In our zeal to create technologies for developing high performance knowledge bases, we should not overlook the fact that the raw material for the largest, broadest-based, fastest-growing knowledge base in the world is, and has been, under construction for decades: it's the vast collection of information in digitized form, ranging from text, to flatfile databases, to sophisticated relational database, to pictures, audio, video, and various other modes of multi-media information.
The good news is that this stock of information has been growing
exponentially, particularly since the advent of the Web. The bad news is that
we can make next to no use of it. Why not? Several problems stand in our way.
So what can we do? We can do what any good researcher does when faced with an imposingly large, somewhat unstructured collection of information: find someone who can be smart about where to look. When entering the Library of Congress, which would you rather have available: Alta Vista or a good reference librarian who's been there a while?
What then stands in the way of creating a smart reference librarian for the Web? Many of the same things listed above. But we have not come full circle, for we can change the definition of our task in a small but crucial way: the reference librarian's task is not to understand the details of the material he locates for us, only to understand it well enough to know that it's the relevant information.
Hence we deal with the problem of the breadth of coverage of the information on the Web by attempting to capture not the details of what it contains, but more general knowledge about that knowledge, such as when it is relevant, to whom, and for what. We wish to attach such descriptive information to everything available on the Web.
Size and speed of growth would seem to make this impossible. But the key is to use the same distribution of effort, i.e., get everyone involved. We do this in turn by making the task of creating annotations less work than it's worth: we make it possible to create those annotations using a knowledge representation language that everyone knows: natural language.
But putting thousands of people to work building up knowledge about knowledge will inevitably result in conflicting knowledge.
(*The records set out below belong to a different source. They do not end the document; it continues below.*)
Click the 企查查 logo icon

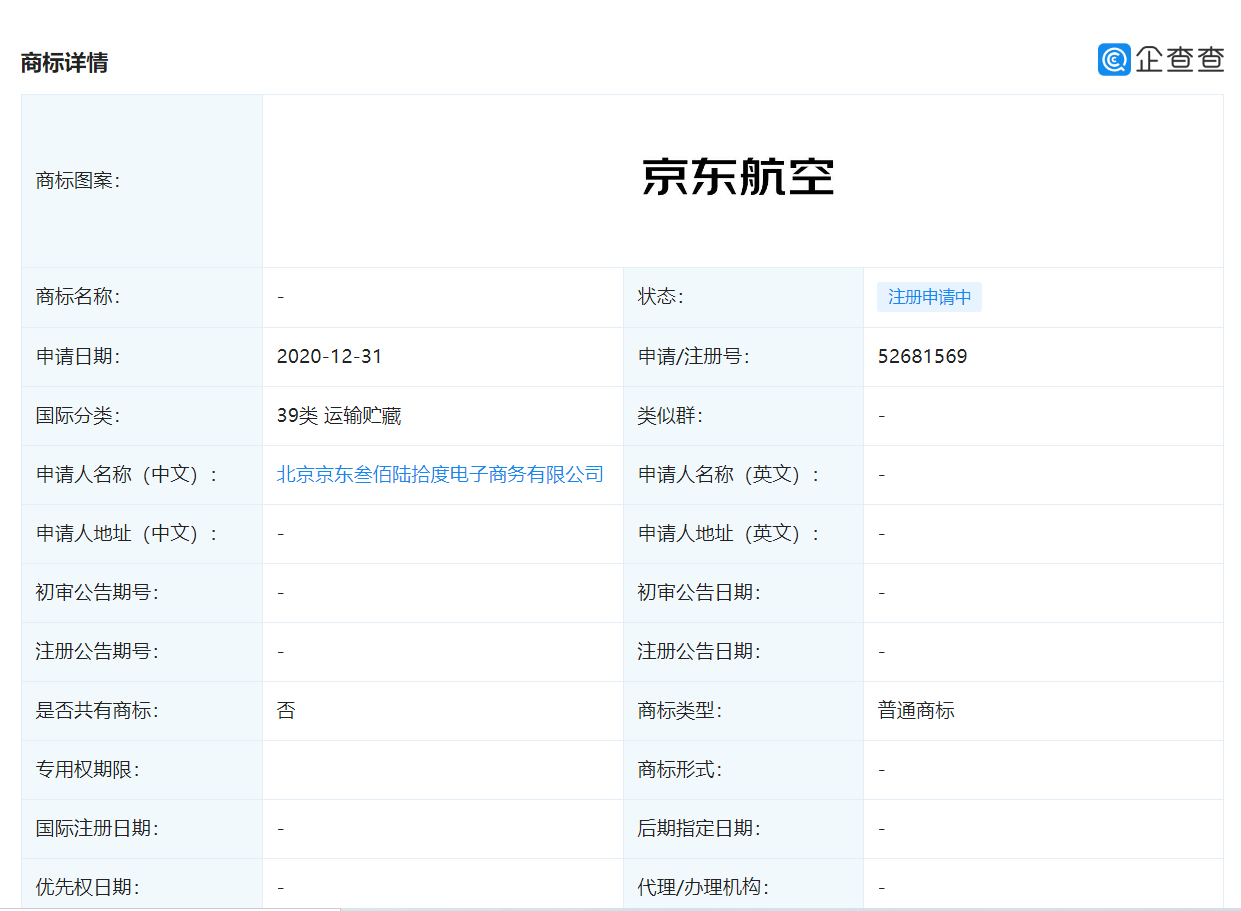click(x=1114, y=59)
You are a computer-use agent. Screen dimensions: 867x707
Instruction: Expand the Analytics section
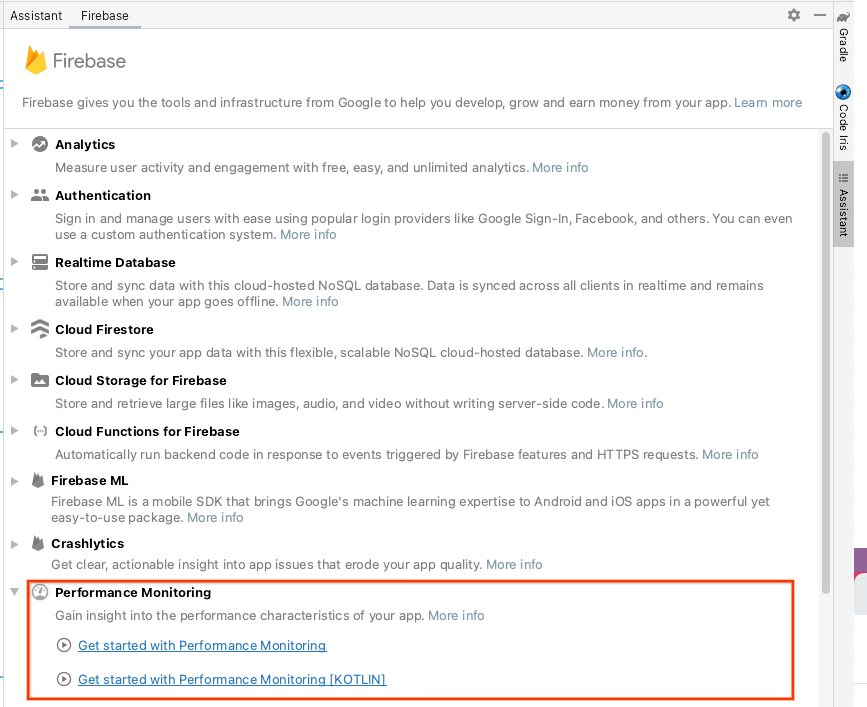pos(14,144)
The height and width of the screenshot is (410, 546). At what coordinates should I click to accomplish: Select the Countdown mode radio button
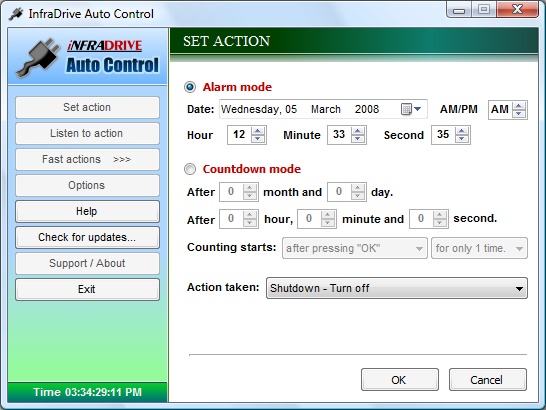[190, 169]
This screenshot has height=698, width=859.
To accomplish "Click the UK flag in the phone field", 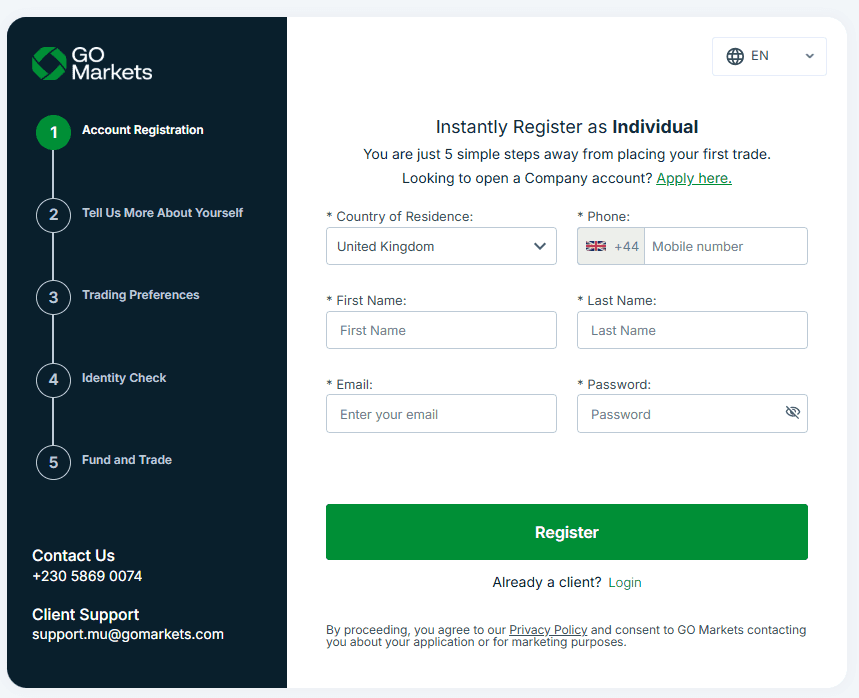I will pos(596,245).
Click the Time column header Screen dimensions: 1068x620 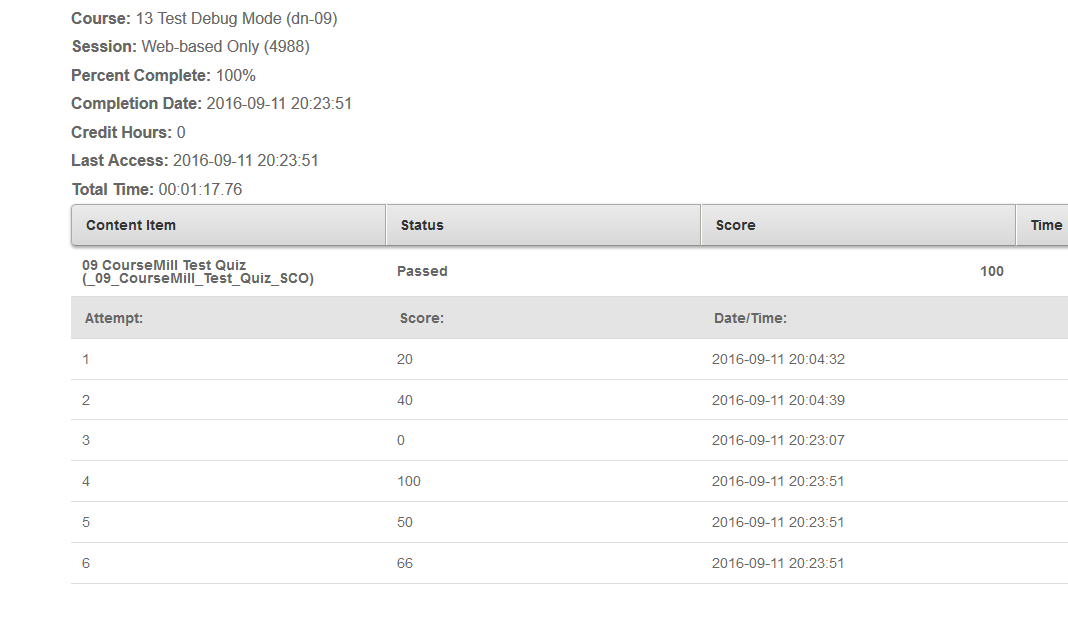tap(1042, 225)
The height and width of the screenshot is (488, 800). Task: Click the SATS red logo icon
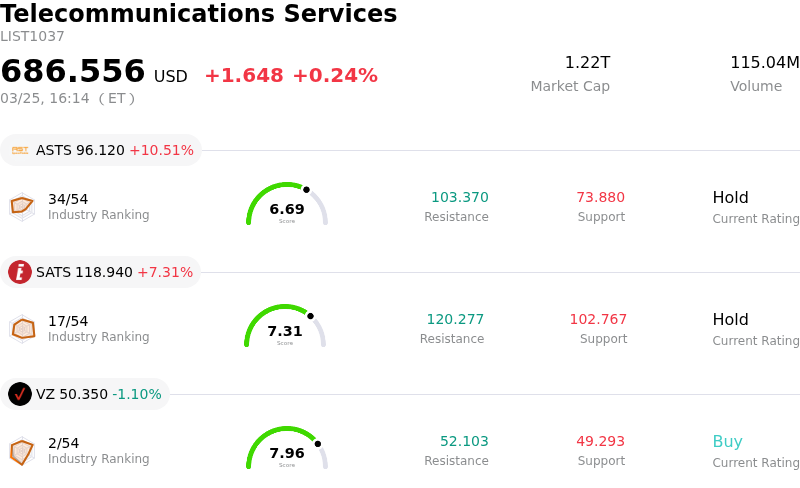pos(20,272)
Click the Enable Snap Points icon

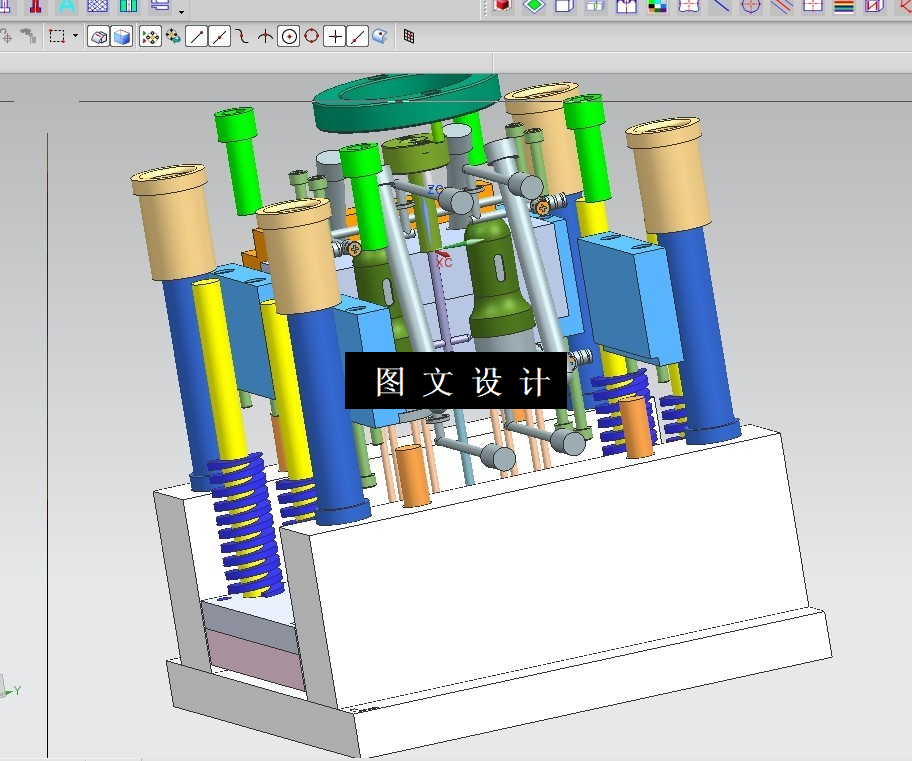coord(151,37)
A second part of our proposal deals with automated technology not only for resolving these conflicts, but using them as added impetus for knowledge acquisition.
By allowing thousands of people to offer small amounts of knowledge about what information is relevant to a particular need, we believe we can create a very high performance knowledge base of an interesting form. The Web will still be built, at its base, of ``opaque'' knowledge: text, maps, charts, audio, video, etc.; but attached to each of these will be annotations that allow the intelligent and appropriate access to the information. The high performance knowledge base will be in the knowing what to find and where. And because performing that task will result in the retrieval of relevant information that the human can further interpret and understand, the effect will be to turn the Web into a form of high performance knowledge base.
These conclusions are inspired, in part, by success with our START system, which uses English sentences and phrases as information-describing annotations, so as to render the annotated information easily and universally accessible.
During the past three years, thousands of users have used START to access multi-media knowledge via the Web using natural language questions. We ourselves use START routinely as medium for entering knowledge.
In this program, we will build on START's success by building systems that collect the sort of information START needs both from armies of Web users and from existing databases.
These mechanisms will enable us to build HAWK (for Help Accumulate the World's Knowledge), which will be capable of interacting with thousands of users from anywhere in the world, so as to accumulate the knowledge required to access text, rules, procedures, know-how, images, maps, videos, briefing charts, or any other kinds of knowledge.
To support our work, we intend to make use of research both previously done and on-going. In particular, we plan to use the following:
The Intelligent Room figures into our plans because we mean to exploit the higher bandwidth interactions between people and computers that are enabled by progress in HCI. We visualize exciting, synergistic research interaction.
Next, we expect Davis's Conflict Resolution ideas to be useful because with many people contributing knowledge to the same knowledge base, there are bound to arise gratuitous differences resulting from differing choices of vocabulary, syntax, and inheritance-tree arrangement. CARTER is the salient tool for dealing with such differences.
Finally, the Protocol of Inference technology figures into our plans because we foresee a need for a kind of switchyard, lying behind START, directing particular questions to appropriate reasoners that lie further beyond. In particular, JOSHUA uses object-oriented programming tools to enable new and old reasoners to work together by simply writing methods that trap particular questions and shunt them off to the appropriate reasoner. Thus, integration is a matter of writing new methods, not altering existing code.